# Task instructions
Determine how many lines of the records include "computer", and answer with the number alone.

(Saved entries)
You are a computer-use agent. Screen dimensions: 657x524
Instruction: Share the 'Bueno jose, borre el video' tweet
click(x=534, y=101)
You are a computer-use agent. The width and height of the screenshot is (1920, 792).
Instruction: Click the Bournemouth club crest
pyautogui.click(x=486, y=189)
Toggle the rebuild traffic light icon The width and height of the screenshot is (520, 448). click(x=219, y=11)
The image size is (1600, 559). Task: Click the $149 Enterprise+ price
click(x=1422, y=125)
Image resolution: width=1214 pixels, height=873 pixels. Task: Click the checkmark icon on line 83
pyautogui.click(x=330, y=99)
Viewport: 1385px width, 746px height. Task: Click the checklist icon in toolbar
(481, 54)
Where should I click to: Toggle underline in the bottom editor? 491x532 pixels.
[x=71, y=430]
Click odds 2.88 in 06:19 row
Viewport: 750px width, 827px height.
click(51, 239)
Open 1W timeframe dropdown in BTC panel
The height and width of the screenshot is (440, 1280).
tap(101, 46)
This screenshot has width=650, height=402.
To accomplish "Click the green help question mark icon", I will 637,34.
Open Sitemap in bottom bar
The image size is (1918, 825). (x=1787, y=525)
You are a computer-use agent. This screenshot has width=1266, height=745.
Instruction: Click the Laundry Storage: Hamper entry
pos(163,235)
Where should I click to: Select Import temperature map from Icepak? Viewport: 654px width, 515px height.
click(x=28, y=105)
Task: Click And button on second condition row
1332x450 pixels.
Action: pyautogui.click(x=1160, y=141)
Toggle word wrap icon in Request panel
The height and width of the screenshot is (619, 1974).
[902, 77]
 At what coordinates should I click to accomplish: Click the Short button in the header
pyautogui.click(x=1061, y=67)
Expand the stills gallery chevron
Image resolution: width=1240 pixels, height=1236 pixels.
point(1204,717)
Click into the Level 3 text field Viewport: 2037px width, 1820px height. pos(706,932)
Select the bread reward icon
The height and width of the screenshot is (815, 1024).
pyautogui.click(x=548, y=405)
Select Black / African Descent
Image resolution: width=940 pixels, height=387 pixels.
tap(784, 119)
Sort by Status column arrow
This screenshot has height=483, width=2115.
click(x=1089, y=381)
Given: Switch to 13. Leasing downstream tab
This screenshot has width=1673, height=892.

# Solution
3